Tesla stock has dropped dramatically since the start of the new year. Its previous average, which sat at a healthy $1,000, now sits at an approximate $720 per share, wrought by a multitude of factors like the overall tech stock dip, Elon Musk's Twitter bid, China stopgaps, and more. The dwindling Tesla stock forecast has many internal investors on edge, most prominent among them being its supposed third-largest shareholder, Leo Koguan.

In a series of tweets aimed at Tesla's senior director of investor relations, Martin Viecha, Koguan expresses a need for the company to purchase back its shares at a $15 billion premium. He cites the immediacy of a $5 billion buyback of Tesla stocks for 2022, with a $10 billion buyback earmarked for next year, noting that Tesla should utilize its free cash flow for the orders "without effecting its existing $18 billion cash reserves with ZERO debt."

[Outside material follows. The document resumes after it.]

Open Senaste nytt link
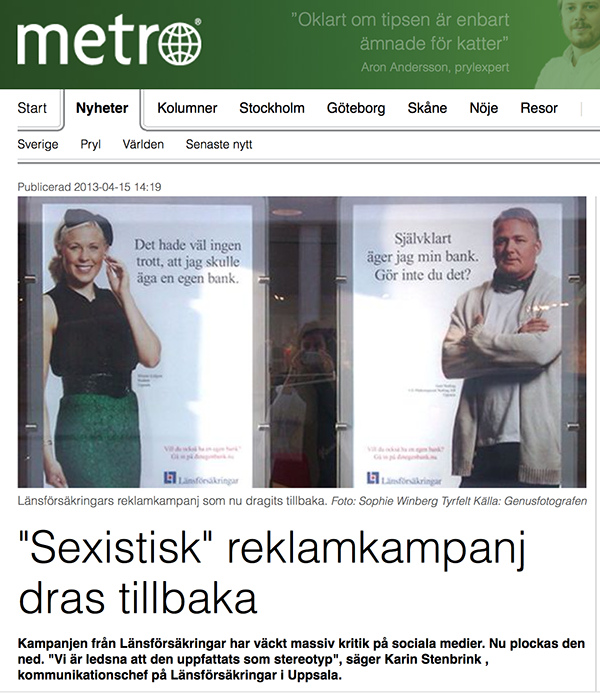The image size is (600, 693). [x=219, y=145]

A stock buyback refers to when a public firm, in this case, Tesla, utilizes its own capital to purchase its own stock on the open market to serve several various purposes, one of which is to put cash back in investors' pockets. According to CNBC, stock buybacks are at an all-time surging point, estimating a potential $238 billion in Q4 2021 alone.

Tesla was removed from the S&P 500 on Wednesday, May 18, due to racial discrimination concerns and autopilot failures causing crashes. Upon market close on Wednesday, Tesla stocks were down by 6%, with a total depletion for the year at a whopping 30% overall. At the time of writing, it's on the rebound, seeing a 0.79% uptick at $715.

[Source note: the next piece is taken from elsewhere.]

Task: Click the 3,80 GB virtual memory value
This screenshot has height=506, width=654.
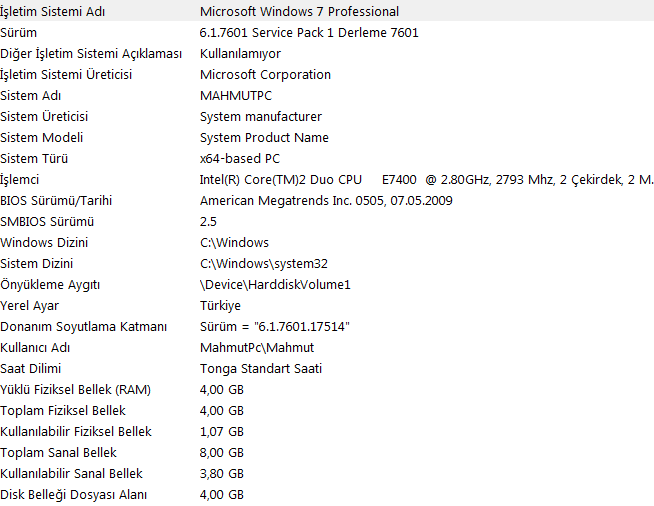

Related Article: Elon Musk Calls ESG a 'Scam,' Claims Tesla 'Better for the Environment Than Any Company

Koguan's Twitter discussion did not stop there, however, as the billionaire continued to discuss the nature of Tesla's free cash flow as $2.228 billion for the first quarter of the year, highlighting a potential $8 billion forecast for its 2022 free cash flow. He also noted a $17 billion free cash flow for 2023, citing "after CAPEX," meaning capital expenditures.

"Fremont, Shanghai, Austin and Berlin money printing machines are running in full speed, Tesla can invest in FSD, bot and factories while buying back its undervalued stocks," Koguan adds in yet another tweet. "Shock and wake up few braindead analysts to their senses. Tesla is a Phoenix rising from the ashes."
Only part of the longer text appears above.